● **ASSIGNMENT**: Return every entry in full, with no alterations.

---------------

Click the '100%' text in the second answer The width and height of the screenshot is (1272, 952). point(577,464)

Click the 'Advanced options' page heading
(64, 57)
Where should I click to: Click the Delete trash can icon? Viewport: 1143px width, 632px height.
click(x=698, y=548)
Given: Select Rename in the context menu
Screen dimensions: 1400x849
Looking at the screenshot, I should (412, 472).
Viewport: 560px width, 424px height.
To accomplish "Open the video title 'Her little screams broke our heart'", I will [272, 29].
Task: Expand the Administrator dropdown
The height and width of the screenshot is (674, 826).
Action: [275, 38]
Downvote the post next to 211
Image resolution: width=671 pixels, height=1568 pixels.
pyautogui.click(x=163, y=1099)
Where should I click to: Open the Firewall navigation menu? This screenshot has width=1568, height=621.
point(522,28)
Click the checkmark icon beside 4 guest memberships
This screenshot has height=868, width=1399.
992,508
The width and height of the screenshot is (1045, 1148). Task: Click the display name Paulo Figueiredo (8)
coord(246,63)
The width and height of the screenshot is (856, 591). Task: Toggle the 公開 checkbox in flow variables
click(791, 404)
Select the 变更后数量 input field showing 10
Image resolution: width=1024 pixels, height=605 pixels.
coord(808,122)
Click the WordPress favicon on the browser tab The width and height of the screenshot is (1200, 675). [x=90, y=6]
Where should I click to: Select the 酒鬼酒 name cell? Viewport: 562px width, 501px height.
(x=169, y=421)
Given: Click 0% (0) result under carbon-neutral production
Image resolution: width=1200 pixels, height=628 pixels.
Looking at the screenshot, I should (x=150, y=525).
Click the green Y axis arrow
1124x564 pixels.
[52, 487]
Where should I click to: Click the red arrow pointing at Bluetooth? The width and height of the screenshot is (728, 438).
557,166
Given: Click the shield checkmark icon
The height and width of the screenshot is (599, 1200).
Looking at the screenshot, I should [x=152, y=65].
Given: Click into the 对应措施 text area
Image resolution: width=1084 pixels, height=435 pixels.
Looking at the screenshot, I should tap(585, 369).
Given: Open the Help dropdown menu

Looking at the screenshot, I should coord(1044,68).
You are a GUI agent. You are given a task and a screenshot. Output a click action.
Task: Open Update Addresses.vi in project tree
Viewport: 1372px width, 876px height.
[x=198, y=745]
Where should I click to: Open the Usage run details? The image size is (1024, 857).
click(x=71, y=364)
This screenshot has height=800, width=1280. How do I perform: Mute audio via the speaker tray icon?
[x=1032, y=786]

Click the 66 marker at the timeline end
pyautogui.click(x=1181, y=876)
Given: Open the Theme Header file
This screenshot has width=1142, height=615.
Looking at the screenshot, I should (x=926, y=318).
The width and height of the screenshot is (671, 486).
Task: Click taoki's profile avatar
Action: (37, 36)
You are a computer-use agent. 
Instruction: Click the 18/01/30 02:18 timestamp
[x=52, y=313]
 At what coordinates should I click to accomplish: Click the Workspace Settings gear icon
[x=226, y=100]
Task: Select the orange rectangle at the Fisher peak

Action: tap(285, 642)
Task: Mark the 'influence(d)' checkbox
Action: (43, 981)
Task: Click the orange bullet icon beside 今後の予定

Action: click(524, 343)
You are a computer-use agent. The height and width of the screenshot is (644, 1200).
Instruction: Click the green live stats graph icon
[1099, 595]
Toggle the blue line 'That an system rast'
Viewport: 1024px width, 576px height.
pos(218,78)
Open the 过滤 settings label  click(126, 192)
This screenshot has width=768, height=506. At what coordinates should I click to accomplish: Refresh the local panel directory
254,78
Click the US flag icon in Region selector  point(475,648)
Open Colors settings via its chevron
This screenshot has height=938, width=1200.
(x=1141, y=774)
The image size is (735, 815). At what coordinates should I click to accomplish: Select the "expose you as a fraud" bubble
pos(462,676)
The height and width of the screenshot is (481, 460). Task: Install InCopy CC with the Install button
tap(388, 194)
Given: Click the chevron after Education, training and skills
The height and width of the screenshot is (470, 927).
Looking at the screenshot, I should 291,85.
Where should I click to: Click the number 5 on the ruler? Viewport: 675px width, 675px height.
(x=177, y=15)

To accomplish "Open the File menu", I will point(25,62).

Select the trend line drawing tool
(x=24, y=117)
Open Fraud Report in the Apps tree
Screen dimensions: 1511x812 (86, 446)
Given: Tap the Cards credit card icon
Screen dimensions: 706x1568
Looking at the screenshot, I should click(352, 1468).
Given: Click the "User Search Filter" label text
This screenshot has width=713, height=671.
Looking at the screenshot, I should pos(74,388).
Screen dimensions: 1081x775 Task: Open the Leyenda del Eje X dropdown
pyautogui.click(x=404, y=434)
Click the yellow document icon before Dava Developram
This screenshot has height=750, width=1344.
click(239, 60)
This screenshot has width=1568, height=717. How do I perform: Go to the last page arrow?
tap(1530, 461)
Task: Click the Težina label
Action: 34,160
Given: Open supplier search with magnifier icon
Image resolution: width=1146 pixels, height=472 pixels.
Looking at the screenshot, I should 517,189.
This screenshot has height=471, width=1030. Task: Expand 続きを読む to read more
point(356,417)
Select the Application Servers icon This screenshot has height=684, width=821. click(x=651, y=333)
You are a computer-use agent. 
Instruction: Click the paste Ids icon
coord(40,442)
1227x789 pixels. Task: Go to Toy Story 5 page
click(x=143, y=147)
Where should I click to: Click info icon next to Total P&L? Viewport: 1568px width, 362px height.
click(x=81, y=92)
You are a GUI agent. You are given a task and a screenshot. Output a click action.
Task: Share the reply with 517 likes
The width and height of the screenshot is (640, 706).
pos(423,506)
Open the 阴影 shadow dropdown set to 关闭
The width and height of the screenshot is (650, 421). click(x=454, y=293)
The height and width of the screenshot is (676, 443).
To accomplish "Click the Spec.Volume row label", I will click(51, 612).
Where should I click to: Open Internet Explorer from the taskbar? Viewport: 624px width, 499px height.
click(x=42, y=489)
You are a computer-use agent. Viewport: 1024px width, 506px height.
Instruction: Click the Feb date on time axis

---------------

● **OUTPUT FOR THIS EXERCISE**:
Click the '100%' text in the second answer The width and height of the screenshot is (1272, 952). point(577,464)

Click the 'Advanced options' page heading
(64, 57)
Where should I click to: Click the Delete trash can icon? Viewport: 1143px width, 632px height.
click(x=698, y=548)
Given: Select Rename in the context menu
Screen dimensions: 1400x849
Looking at the screenshot, I should (412, 472).
Viewport: 560px width, 424px height.
To accomplish "Open the video title 'Her little screams broke our heart'", I will [272, 29].
Task: Expand the Administrator dropdown
The height and width of the screenshot is (674, 826).
Action: [275, 38]
Downvote the post next to 211
Image resolution: width=671 pixels, height=1568 pixels.
pyautogui.click(x=163, y=1099)
Where should I click to: Open the Firewall navigation menu? This screenshot has width=1568, height=621.
point(522,28)
Click the checkmark icon beside 4 guest memberships
This screenshot has height=868, width=1399.
992,508
The width and height of the screenshot is (1045, 1148). Task: Click the display name Paulo Figueiredo (8)
coord(246,63)
The width and height of the screenshot is (856, 591). Task: Toggle the 公開 checkbox in flow variables
click(791, 404)
Select the 变更后数量 input field showing 10
Image resolution: width=1024 pixels, height=605 pixels.
coord(808,122)
Click the WordPress favicon on the browser tab The width and height of the screenshot is (1200, 675). [x=90, y=6]
Where should I click to: Select the 酒鬼酒 name cell? Viewport: 562px width, 501px height.
(x=169, y=421)
Given: Click 0% (0) result under carbon-neutral production
Image resolution: width=1200 pixels, height=628 pixels.
Looking at the screenshot, I should (x=150, y=525).
Click the green Y axis arrow
1124x564 pixels.
[52, 487]
Where should I click to: Click the red arrow pointing at Bluetooth? The width and height of the screenshot is (728, 438).
557,166
Given: Click the shield checkmark icon
The height and width of the screenshot is (599, 1200).
Looking at the screenshot, I should [x=152, y=65].
Given: Click into the 对应措施 text area
Image resolution: width=1084 pixels, height=435 pixels.
Looking at the screenshot, I should tap(585, 369).
Given: Open the Help dropdown menu

Looking at the screenshot, I should coord(1044,68).
You are a GUI agent. You are given a task and a screenshot. Output a click action.
Task: Open Update Addresses.vi in project tree
Viewport: 1372px width, 876px height.
[x=198, y=745]
Where should I click to: Open the Usage run details? The image size is (1024, 857).
click(x=71, y=364)
This screenshot has height=800, width=1280. How do I perform: Mute audio via the speaker tray icon?
[x=1032, y=786]

Click the 66 marker at the timeline end
pyautogui.click(x=1181, y=876)
Given: Open the Theme Header file
This screenshot has width=1142, height=615.
Looking at the screenshot, I should (x=926, y=318).
The width and height of the screenshot is (671, 486).
Task: Click taoki's profile avatar
Action: (37, 36)
You are a computer-use agent. 
Instruction: Click the 18/01/30 02:18 timestamp
[x=52, y=313]
 At what coordinates should I click to accomplish: Click the Workspace Settings gear icon
[x=226, y=100]
Task: Select the orange rectangle at the Fisher peak

Action: tap(285, 642)
Task: Mark the 'influence(d)' checkbox
Action: (43, 981)
Task: Click the orange bullet icon beside 今後の予定

Action: click(524, 343)
You are a computer-use agent. The height and width of the screenshot is (644, 1200).
Instruction: Click the green live stats graph icon
[1099, 595]
Toggle the blue line 'That an system rast'
Viewport: 1024px width, 576px height.
pos(218,78)
Open the 过滤 settings label  click(126, 192)
This screenshot has width=768, height=506. At what coordinates should I click to accomplish: Refresh the local panel directory
254,78
Click the US flag icon in Region selector  point(475,648)
Open Colors settings via its chevron
This screenshot has height=938, width=1200.
(x=1141, y=774)
The image size is (735, 815). At what coordinates should I click to accomplish: Select the "expose you as a fraud" bubble
pos(462,676)
The height and width of the screenshot is (481, 460). Task: Install InCopy CC with the Install button
tap(388, 194)
Given: Click the chevron after Education, training and skills
The height and width of the screenshot is (470, 927).
Looking at the screenshot, I should 291,85.
Where should I click to: Click the number 5 on the ruler? Viewport: 675px width, 675px height.
(x=177, y=15)

To accomplish "Open the File menu", I will point(25,62).

Select the trend line drawing tool
(x=24, y=117)
Open Fraud Report in the Apps tree
Screen dimensions: 1511x812 (86, 446)
Given: Tap the Cards credit card icon
Screen dimensions: 706x1568
Looking at the screenshot, I should click(352, 1468).
Given: Click the "User Search Filter" label text
This screenshot has width=713, height=671.
Looking at the screenshot, I should pos(74,388).
Screen dimensions: 1081x775 Task: Open the Leyenda del Eje X dropdown
pyautogui.click(x=404, y=434)
Click the yellow document icon before Dava Developram
This screenshot has height=750, width=1344.
click(239, 60)
This screenshot has width=1568, height=717. How do I perform: Go to the last page arrow?
tap(1530, 461)
Task: Click the Težina label
Action: 34,160
Given: Open supplier search with magnifier icon
Image resolution: width=1146 pixels, height=472 pixels.
Looking at the screenshot, I should 517,189.
This screenshot has height=471, width=1030. Task: Expand 続きを読む to read more
point(356,417)
Select the Application Servers icon This screenshot has height=684, width=821. click(x=651, y=333)
You are a computer-use agent. 
Instruction: Click the paste Ids icon
coord(40,442)
1227x789 pixels. Task: Go to Toy Story 5 page
click(x=143, y=147)
Where should I click to: Click info icon next to Total P&L? Viewport: 1568px width, 362px height.
click(x=81, y=92)
You are a GUI agent. You are given a task and a screenshot. Output a click action.
Task: Share the reply with 517 likes
The width and height of the screenshot is (640, 706).
pos(423,506)
Open the 阴影 shadow dropdown set to 关闭
The width and height of the screenshot is (650, 421). click(x=454, y=293)
The height and width of the screenshot is (676, 443).
To accomplish "Click the Spec.Volume row label", I will click(51, 612).
Where should I click to: Open Internet Explorer from the taskbar? Viewport: 624px width, 499px height.
click(x=42, y=489)
You are a computer-use agent. Viewport: 1024px width, 506px height.
Instruction: Click the Feb date on time axis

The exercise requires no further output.